• [Stored data]
-*-*-

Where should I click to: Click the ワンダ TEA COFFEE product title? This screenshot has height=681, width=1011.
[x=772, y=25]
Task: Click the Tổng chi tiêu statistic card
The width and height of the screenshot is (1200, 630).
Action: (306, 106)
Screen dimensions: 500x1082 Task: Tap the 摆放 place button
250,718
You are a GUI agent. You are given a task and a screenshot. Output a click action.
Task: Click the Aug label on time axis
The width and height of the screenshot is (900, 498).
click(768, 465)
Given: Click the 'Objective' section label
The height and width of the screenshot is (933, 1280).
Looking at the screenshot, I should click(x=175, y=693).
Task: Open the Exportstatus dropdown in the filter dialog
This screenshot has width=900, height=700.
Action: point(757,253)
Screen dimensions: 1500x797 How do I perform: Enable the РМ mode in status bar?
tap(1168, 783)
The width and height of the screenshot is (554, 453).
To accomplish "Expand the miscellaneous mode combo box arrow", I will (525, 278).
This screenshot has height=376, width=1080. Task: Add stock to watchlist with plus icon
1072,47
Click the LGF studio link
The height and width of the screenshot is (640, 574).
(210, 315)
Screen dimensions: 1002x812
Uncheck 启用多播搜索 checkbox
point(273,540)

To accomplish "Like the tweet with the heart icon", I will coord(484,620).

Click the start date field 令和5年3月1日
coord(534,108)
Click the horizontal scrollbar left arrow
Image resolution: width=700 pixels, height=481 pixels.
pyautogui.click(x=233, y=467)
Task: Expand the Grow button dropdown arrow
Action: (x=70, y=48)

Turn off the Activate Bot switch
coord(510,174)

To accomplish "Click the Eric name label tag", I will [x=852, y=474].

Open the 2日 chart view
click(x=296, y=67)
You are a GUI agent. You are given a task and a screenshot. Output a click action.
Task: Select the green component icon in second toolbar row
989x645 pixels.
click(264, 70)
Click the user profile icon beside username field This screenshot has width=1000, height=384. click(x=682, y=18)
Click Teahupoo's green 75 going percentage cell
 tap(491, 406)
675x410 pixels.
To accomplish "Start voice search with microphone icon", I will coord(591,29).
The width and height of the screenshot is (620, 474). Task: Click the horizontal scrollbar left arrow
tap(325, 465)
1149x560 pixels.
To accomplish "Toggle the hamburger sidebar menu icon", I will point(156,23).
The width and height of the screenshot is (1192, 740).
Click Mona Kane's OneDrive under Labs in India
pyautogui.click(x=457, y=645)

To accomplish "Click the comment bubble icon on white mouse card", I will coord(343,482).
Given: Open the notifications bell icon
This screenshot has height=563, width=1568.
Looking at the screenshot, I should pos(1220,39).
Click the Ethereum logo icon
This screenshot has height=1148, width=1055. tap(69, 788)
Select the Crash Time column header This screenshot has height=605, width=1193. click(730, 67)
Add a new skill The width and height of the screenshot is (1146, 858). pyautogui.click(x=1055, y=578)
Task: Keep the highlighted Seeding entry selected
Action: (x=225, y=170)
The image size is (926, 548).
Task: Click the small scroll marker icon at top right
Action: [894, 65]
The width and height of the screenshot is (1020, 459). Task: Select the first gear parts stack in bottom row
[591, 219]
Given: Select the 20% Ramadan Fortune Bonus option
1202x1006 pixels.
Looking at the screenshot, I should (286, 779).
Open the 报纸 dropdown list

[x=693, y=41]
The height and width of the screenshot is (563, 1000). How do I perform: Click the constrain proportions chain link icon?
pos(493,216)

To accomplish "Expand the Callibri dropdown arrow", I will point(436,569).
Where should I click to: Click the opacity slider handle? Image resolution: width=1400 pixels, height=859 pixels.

-*-*-

Transcribe the records above from the line holding "Task: Click the Tổng chi tiêu statistic card" down to the line holding "1149x560 pixels.", inclusive, without adding anything.

• [TASK RESULT]
Task: Click the Tổng chi tiêu statistic card
The width and height of the screenshot is (1200, 630).
Action: (306, 106)
Screen dimensions: 500x1082 Task: Tap the 摆放 place button
250,718
You are a GUI agent. You are given a task and a screenshot. Output a click action.
Task: Click the Aug label on time axis
The width and height of the screenshot is (900, 498).
click(768, 465)
Given: Click the 'Objective' section label
The height and width of the screenshot is (933, 1280).
Looking at the screenshot, I should click(x=175, y=693).
Task: Open the Exportstatus dropdown in the filter dialog
This screenshot has width=900, height=700.
Action: point(757,253)
Screen dimensions: 1500x797 How do I perform: Enable the РМ mode in status bar?
tap(1168, 783)
The width and height of the screenshot is (554, 453).
To accomplish "Expand the miscellaneous mode combo box arrow", I will (525, 278).
This screenshot has height=376, width=1080. Task: Add stock to watchlist with plus icon
1072,47
Click the LGF studio link
The height and width of the screenshot is (640, 574).
(210, 315)
Screen dimensions: 1002x812
Uncheck 启用多播搜索 checkbox
point(273,540)

To accomplish "Like the tweet with the heart icon", I will coord(484,620).

Click the start date field 令和5年3月1日
coord(534,108)
Click the horizontal scrollbar left arrow
Image resolution: width=700 pixels, height=481 pixels.
pyautogui.click(x=233, y=467)
Task: Expand the Grow button dropdown arrow
Action: (x=70, y=48)

Turn off the Activate Bot switch
coord(510,174)

To accomplish "Click the Eric name label tag", I will [x=852, y=474].

Open the 2日 chart view
click(x=296, y=67)
You are a GUI agent. You are given a task and a screenshot. Output a click action.
Task: Select the green component icon in second toolbar row
989x645 pixels.
click(264, 70)
Click the user profile icon beside username field This screenshot has width=1000, height=384. click(x=682, y=18)
Click Teahupoo's green 75 going percentage cell
 tap(491, 406)
675x410 pixels.
To accomplish "Start voice search with microphone icon", I will coord(591,29).
The width and height of the screenshot is (620, 474). Task: Click the horizontal scrollbar left arrow
tap(325, 465)
1149x560 pixels.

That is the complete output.